I want to talk about verification, which in fact, two forms of verification, which I think may be close to the top of that list of other things that we need to be working on. So what is verification from the point of view of computer scientists? There's a whole field of verification that has that as its name. And it's sort of interrogating a system that you have control over.
It's like saying, what were you doing, system? What were you doing last night? Do you have a set of properties that I want you to have? It's very closely related to saying, did I build the system correctly?
The interesting thing is that there's this other way that the term verification is used, which is closely related, but different. That is, you're still asking about the properties of a system and whether there are guarantees that the system has a set of properties, but it's not a system that you have complete control over.
Somebody else has control of that system and maybe that somebody else is trying to signal to you as the verifier that in fact that system has a set of properties. And that opens up a whole set of technical challenges in addition to the technical challenges of the first sort of verification. So I think that both sorts of verification are very important for different reasons. I just want to give a sense of one reason why I think they're important, and particularly the second one that relates to this thing that you might call a system security system performance trade-off.
This exists across many technology races. Sometimes these things go together, but often they don't go together, or sometimes they don't go together. You might think about the rush to get a system to market. How long are you going to test a system?
Well, if you're taking a long time for safety, then that's lowering performance because the system isn't yet deployed. In fact, we see, for a variety of reasons, even more fundamental and more interesting trade-offs between system security and system performance. The thing that I think most people would agree there, but something that they don't quite realize. What are the implications of that?

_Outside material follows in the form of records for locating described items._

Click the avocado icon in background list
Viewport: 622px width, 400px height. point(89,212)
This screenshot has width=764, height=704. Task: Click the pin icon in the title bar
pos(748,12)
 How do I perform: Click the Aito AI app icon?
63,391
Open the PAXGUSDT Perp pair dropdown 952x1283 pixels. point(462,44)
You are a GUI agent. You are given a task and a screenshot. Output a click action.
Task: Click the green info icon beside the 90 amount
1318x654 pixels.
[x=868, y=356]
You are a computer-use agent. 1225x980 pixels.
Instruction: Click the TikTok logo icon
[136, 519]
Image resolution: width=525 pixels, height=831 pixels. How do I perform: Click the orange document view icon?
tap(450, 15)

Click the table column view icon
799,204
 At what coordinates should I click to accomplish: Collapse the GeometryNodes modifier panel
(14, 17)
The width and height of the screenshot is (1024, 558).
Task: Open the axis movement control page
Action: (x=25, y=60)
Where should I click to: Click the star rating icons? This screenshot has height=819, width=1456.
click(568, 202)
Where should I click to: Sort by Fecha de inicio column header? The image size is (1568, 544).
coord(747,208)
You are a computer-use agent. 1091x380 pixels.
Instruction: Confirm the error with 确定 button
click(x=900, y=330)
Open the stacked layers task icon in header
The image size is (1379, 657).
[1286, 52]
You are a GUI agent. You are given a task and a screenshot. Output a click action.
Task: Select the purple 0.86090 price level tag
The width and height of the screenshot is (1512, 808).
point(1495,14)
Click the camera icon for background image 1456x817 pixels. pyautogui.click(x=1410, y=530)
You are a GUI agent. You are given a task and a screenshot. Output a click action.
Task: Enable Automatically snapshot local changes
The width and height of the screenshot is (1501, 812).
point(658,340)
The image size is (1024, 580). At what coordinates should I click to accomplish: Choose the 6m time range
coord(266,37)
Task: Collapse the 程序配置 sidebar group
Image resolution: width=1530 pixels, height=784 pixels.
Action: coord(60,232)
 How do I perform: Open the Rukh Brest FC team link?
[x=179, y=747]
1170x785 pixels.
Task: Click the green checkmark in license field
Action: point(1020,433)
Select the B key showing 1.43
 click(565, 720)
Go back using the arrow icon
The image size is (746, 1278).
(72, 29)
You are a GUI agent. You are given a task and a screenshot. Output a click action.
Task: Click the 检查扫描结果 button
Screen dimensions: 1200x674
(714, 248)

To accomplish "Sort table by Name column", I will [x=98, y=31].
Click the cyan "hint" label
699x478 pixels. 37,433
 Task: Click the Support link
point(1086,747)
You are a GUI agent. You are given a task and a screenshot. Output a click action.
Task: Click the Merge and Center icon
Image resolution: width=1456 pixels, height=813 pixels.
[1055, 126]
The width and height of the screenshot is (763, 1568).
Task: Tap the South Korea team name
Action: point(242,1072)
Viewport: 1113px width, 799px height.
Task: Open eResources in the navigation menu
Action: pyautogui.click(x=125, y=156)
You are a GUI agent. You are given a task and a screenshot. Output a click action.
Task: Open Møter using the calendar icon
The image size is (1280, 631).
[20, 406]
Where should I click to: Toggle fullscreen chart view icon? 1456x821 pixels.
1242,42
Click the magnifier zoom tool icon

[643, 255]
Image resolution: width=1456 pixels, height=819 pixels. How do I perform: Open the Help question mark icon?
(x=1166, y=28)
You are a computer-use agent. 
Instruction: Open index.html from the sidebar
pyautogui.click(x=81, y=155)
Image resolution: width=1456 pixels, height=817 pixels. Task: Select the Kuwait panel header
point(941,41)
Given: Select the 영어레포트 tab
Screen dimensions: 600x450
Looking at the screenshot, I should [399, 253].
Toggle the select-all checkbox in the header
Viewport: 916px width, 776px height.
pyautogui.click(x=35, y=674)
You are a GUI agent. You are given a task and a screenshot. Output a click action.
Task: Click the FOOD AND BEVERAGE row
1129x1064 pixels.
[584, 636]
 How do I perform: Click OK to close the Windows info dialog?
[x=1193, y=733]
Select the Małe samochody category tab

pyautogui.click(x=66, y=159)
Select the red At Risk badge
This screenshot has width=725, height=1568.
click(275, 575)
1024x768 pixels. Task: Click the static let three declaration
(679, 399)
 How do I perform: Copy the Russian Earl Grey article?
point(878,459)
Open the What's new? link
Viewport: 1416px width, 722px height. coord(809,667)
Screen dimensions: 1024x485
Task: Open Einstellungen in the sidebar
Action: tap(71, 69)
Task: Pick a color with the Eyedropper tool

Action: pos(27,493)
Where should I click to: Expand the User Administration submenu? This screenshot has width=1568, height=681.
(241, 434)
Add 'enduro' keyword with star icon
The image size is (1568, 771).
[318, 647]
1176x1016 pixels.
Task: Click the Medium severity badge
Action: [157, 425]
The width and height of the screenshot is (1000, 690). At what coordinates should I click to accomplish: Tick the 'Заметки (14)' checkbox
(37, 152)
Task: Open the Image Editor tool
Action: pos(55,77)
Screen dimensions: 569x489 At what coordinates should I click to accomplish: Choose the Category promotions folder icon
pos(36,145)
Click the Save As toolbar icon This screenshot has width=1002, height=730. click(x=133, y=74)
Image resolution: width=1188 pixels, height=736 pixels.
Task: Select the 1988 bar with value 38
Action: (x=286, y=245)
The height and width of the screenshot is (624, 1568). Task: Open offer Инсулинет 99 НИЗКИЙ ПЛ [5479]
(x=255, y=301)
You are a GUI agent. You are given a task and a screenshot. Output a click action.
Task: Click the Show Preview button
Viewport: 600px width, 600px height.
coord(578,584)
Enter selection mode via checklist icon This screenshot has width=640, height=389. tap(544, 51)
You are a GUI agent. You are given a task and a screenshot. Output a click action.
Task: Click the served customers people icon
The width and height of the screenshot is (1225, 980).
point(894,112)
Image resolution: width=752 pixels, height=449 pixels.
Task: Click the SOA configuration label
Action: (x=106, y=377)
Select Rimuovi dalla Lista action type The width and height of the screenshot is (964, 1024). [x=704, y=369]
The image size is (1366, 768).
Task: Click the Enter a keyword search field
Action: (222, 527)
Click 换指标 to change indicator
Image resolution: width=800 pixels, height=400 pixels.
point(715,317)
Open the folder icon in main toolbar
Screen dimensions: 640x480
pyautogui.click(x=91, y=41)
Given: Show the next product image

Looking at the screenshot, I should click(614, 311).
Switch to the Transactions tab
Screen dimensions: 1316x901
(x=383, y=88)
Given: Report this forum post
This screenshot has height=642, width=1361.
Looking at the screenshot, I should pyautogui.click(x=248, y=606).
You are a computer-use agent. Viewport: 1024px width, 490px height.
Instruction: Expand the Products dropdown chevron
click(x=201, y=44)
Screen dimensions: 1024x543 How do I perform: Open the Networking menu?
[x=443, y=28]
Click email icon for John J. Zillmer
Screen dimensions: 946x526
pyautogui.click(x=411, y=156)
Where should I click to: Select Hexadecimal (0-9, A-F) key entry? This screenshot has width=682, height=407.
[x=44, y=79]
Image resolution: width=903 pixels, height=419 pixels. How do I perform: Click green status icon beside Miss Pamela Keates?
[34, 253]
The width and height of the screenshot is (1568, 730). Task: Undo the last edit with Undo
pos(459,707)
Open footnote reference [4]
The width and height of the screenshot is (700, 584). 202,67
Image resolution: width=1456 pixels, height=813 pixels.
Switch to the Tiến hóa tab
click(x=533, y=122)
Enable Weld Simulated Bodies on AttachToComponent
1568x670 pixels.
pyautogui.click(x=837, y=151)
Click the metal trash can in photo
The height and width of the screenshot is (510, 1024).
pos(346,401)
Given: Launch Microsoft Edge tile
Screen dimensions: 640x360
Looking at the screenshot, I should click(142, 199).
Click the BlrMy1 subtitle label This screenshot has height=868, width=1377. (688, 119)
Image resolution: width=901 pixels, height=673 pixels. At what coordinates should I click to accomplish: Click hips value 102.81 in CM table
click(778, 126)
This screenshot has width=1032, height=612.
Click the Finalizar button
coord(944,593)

If we really think through implications, we can have a situation like what you see on this graph where you see these two schedules. You might be at that first star on the blue line there. Maybe that's the equilibrium where you're choosing this relationship. There are a bunch of competing actors choosing this relationship between performance and system security.
Then somebody comes along and they say, okay, we can show you, we have great safety insight. We can show you how to do things safer at each level of performance. But then you just end up sliding down that new trade-off curve to the new star on the green line. Verification is sort of the way that maybe we can avoid doing that, avoid sliding down there if we can be sure that the other actors are doing something similar.
There are some complicated strategic considerations here. My last 20 seconds. I just want to say that I really think we need both forms of verification. Both home system verification where compute providers can be intermediaries, regulatory intermediates, the way that financial institutions are in those spaces, and also remote system verification so that we can, when we need them, have the sort of agreements that people were talking about earlier today in terms of agreements on the SP curve.
So I hope that some of you will work on those topics. Thank you very much.